A free online tanpura for your practice.

This web tanpura (also called a shruti box) plays a steady drone you can sing or play the harmonium over. Pick your Sa, choose Pa-Sa-Sa-Sa' or Ma-Sa-Sa-Sa', and let it loop — no app, no signup.

Tap Start to begin the drone.

What is a tanpura?

The tanpura is a long-necked, four-string drone instrument at the heart of every Hindustani and Carnatic performance. It does not play melody — it holds the tonal centre (Sa) so vocalists and instrumentalists can hear the reference pitch and the complete harmonic spectrum at all times. This web tanpura reproduces the same function entirely in your browser using Web Audio synthesis, so you can practise raga, harmonium, or vocal music any time without a physical instrument.
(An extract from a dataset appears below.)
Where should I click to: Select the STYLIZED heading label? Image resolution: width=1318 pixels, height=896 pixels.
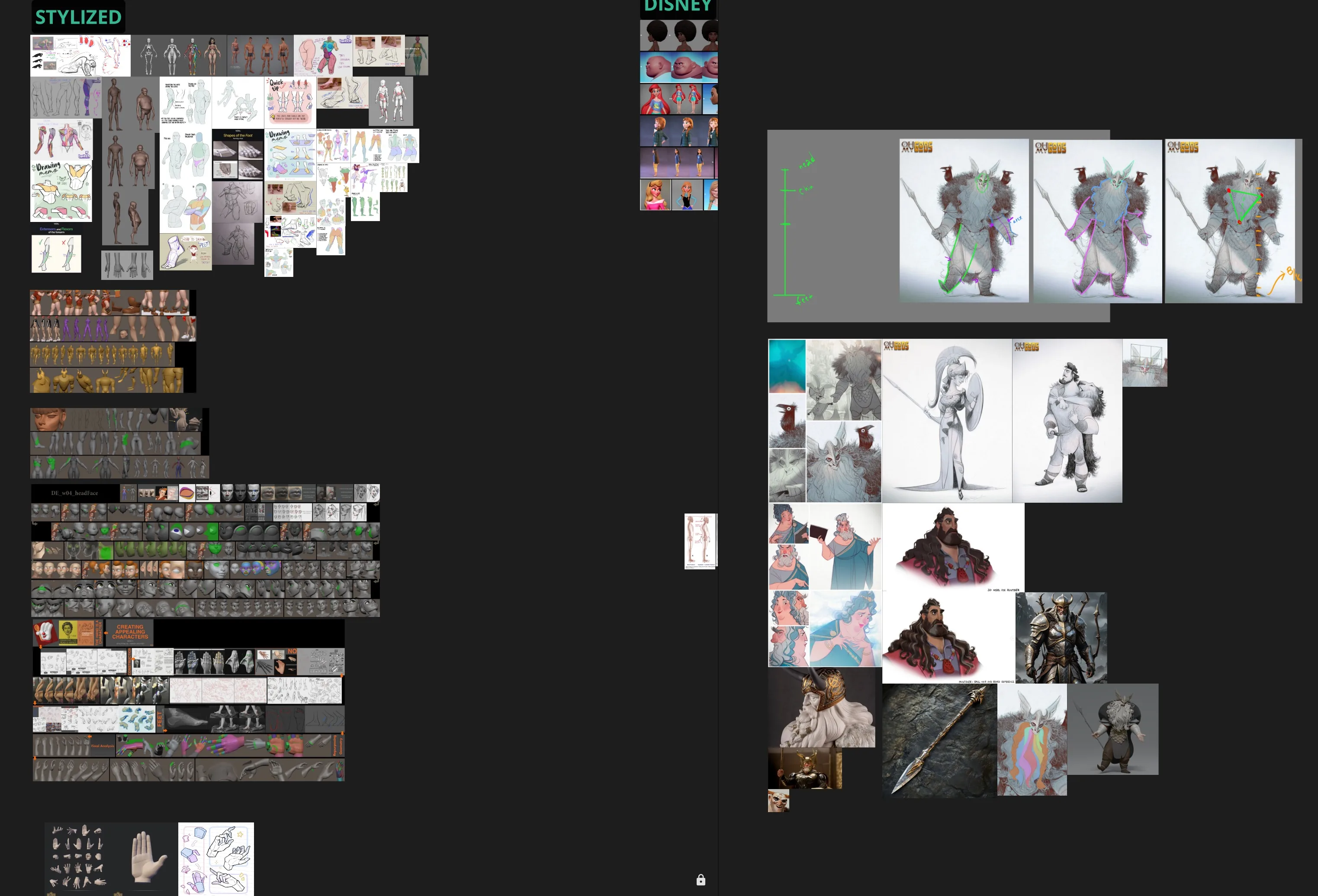point(78,17)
How do I use the online tanpura with the harmonium?

Open this tanpura page in one browser tab, open the web harmonium in another. Start the drone here, then switch tabs and play — the tanpura keeps looping in the background. For most ragas, the Pa — Sa Sa Sa' pattern works. For Yaman, Marwa, and other ragas that avoid Pa, switch to Ma — Sa Sa Sa'. Use the Sargam tuner if you need to match your voice to the drone Sa.

What pitch should I set Sa to?

Most male vocalists sit around C (C4 standard), most female vocalists around F or F♯. If you are accompanying a harmonium, match Sa to the key you transposed the harmonium into. A common starting point for beginners is C4. Experiment — the lowest comfortable pitch where you can still reach the upper octave is usually right.